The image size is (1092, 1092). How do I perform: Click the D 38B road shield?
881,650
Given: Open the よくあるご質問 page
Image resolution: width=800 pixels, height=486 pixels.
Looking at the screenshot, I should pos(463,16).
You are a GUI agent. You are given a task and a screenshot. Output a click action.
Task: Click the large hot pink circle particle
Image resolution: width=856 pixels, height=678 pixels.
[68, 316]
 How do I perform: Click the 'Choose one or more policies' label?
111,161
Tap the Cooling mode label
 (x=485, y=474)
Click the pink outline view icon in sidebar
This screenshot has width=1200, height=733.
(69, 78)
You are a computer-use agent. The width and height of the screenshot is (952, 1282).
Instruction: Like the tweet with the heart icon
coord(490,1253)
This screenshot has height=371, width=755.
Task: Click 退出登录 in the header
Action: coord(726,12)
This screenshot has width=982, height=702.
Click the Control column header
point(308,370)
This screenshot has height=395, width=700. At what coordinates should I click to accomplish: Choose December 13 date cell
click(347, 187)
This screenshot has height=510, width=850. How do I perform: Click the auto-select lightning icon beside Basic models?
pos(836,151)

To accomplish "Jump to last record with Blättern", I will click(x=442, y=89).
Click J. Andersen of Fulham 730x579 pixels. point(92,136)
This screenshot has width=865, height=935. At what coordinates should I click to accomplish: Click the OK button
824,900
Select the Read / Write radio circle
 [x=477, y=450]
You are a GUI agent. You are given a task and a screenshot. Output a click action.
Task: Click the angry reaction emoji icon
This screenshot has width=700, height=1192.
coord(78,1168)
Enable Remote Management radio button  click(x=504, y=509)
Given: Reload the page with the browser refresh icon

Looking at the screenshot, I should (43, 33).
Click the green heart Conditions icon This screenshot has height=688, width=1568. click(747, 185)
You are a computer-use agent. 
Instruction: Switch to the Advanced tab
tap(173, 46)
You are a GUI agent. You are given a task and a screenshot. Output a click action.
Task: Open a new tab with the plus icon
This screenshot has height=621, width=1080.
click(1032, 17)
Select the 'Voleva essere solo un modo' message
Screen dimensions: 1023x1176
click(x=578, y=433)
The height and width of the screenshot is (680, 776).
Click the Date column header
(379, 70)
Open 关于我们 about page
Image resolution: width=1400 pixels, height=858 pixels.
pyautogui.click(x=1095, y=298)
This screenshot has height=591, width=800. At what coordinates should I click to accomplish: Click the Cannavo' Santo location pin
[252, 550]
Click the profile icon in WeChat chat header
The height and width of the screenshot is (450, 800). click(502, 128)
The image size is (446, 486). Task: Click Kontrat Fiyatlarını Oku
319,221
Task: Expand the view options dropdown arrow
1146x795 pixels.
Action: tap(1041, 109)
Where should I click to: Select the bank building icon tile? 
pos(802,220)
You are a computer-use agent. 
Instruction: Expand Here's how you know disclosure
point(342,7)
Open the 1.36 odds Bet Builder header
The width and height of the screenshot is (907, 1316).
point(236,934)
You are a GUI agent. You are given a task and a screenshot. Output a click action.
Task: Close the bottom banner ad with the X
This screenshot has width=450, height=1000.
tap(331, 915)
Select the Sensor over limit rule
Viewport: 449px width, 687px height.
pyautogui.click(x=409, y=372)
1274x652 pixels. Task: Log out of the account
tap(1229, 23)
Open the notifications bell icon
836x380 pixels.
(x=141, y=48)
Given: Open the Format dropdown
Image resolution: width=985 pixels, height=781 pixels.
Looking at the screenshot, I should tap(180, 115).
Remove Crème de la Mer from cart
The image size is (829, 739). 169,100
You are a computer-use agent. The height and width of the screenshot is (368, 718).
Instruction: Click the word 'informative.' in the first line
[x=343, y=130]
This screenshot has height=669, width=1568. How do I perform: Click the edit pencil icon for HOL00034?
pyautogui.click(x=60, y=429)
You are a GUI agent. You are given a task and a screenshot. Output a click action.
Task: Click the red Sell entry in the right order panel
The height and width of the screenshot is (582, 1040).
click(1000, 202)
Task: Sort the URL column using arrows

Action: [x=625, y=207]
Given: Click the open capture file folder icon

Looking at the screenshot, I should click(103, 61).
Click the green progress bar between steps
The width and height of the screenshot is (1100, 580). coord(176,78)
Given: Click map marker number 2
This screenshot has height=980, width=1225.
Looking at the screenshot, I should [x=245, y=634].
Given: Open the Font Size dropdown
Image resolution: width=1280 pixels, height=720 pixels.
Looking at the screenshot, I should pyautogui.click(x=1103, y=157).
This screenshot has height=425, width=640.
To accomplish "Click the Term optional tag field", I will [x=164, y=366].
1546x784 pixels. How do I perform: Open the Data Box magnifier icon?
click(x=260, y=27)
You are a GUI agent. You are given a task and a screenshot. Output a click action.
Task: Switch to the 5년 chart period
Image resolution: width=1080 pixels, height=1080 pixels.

• [Problem to solve]
Copy each line of the data above that holds "dropdown".

• [Solution to this task]
Task: Expand the view options dropdown arrow
Given: Open the Format dropdown
Given: Open the Font Size dropdown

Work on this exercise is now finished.